11-06, 15:10–16:40 (US/Eastern), Central Park West
Preparing data for LLM pretraining is most challenging and time consuming task. Data for pretraining is usually scraped from internet which is full of duplicates and having undesired contents like hate, abuse and profanity.
To produce a quality model, the collected data needs to go through the series of transformations to improve its quality, add attributes ( e.g. detect language ), make it safe ( e.g. remove spam ) and put it in a common format expected by training module.
Data Prep Kit (https://github.com/IBM/data-prep-kit ) aka DPK is a open source project ( created by IBM ) to transform the input data collected from internet (https://commoncrawl.org/ ) into data ready for training.

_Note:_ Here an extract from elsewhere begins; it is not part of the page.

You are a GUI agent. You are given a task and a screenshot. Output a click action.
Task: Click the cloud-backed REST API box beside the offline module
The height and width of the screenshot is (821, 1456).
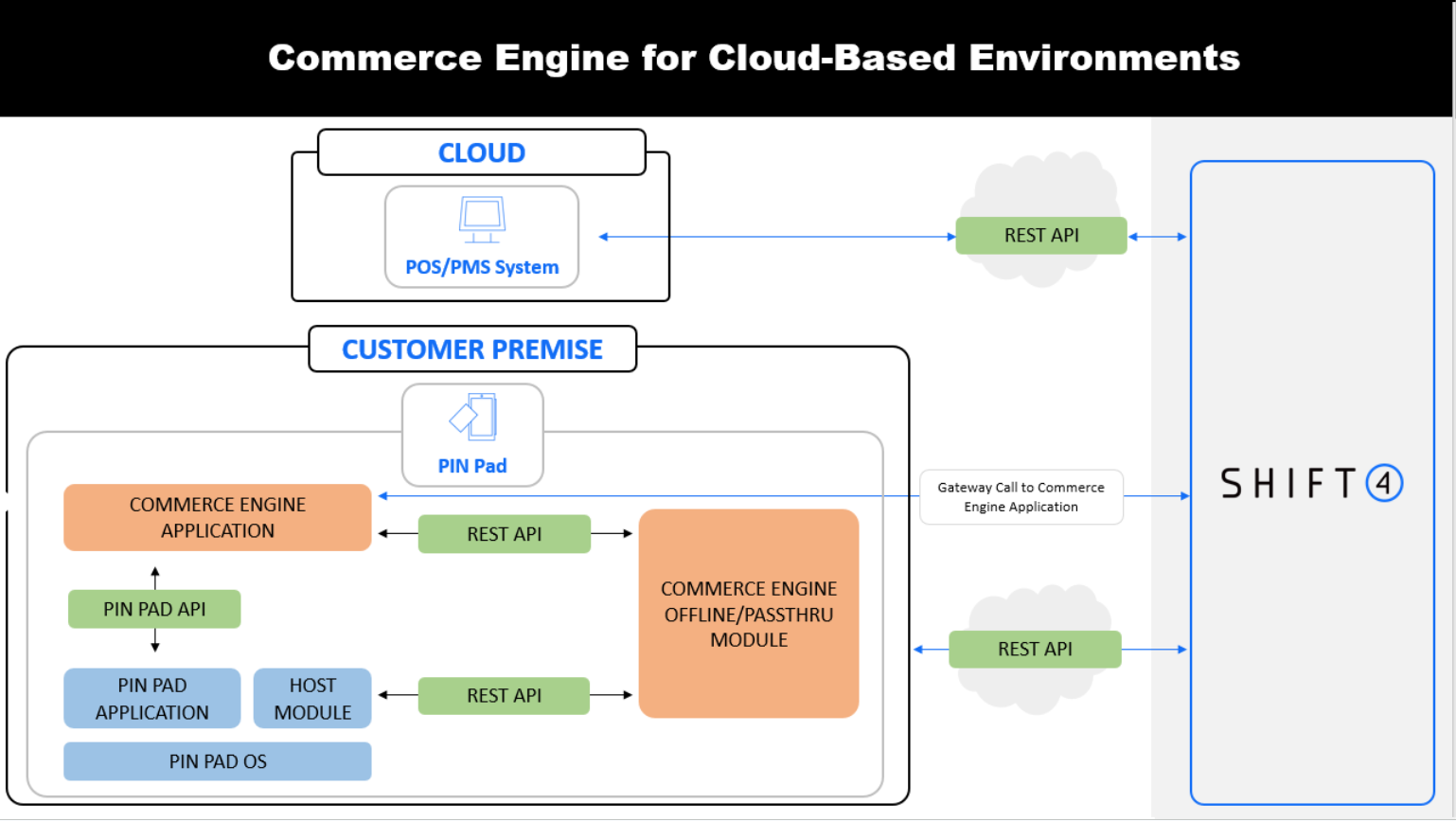click(x=1035, y=650)
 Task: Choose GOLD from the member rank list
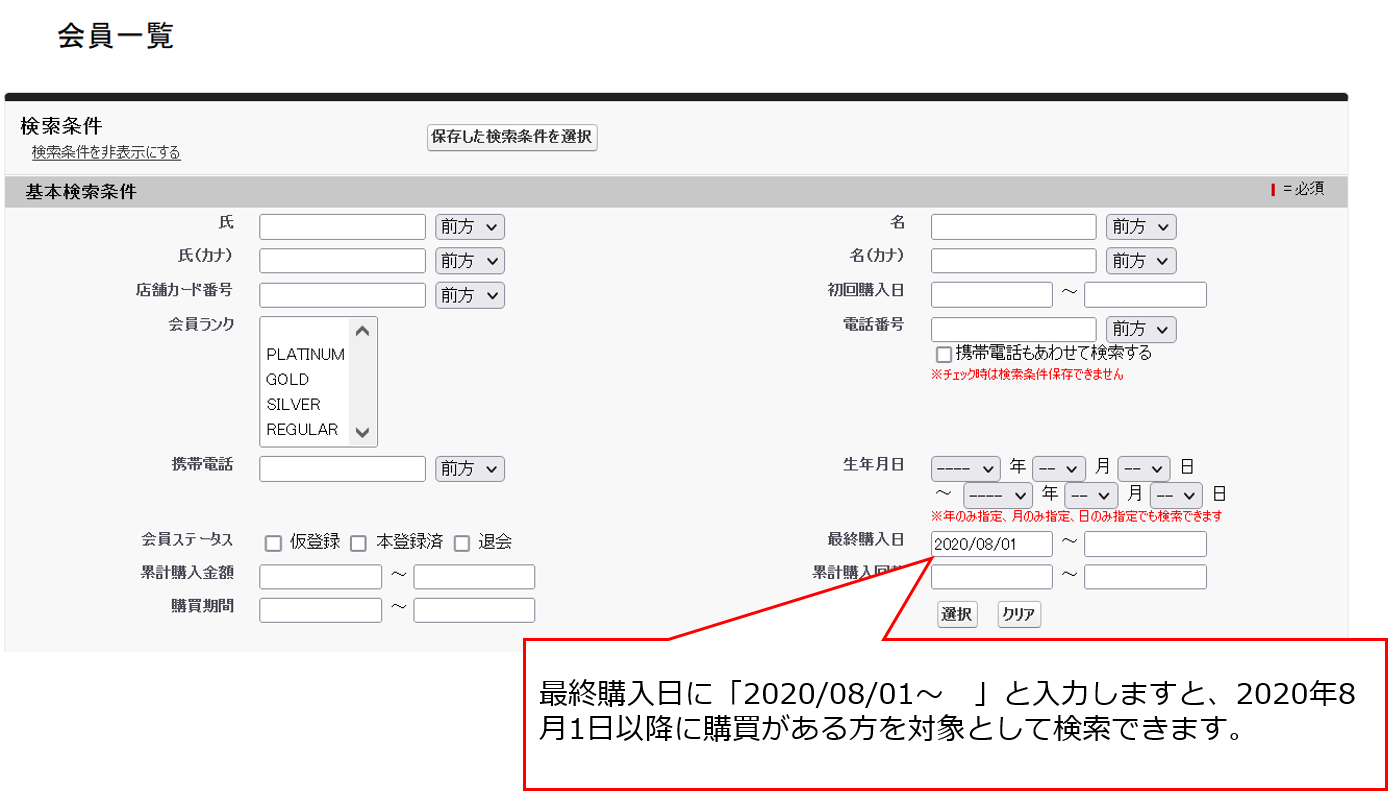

This hands-on tutorial will be a working session to understand Data preparation steps for LLMs, how Data Prep Kit(DPK) works, how to run DPK transforms in stages, how to scale data processing and how to build a new transform.
Session Outline
Introduction to Data Prep Kit: 5 mins
How DPK works: 10 min
Setting up Jupyter notebook environments: 5 mins
Introduction to Ray, ray basics and how DPK leverages Ray: 10 mins
Running DPK from data crawling to tokenization & how to scale: 25 mins
Bring Your Own Transform: 5 mins
Develop Basic Transform from scratch: 10 mins
How you can contribute to this Open Source project and QA – 10 mins
No previous knowledge expected
I work as a Senior Engineer, watsonx Data Engineering at IBM Research.
I enjoy learning new things, debugging and solving technical challenges. 19 Years of software development experience in technologies ranging from C/C++, hand held device programming to Big data analytics to AI
I am passionate about the playing Cricket, and you will find me on the ground most of the weekend mornings.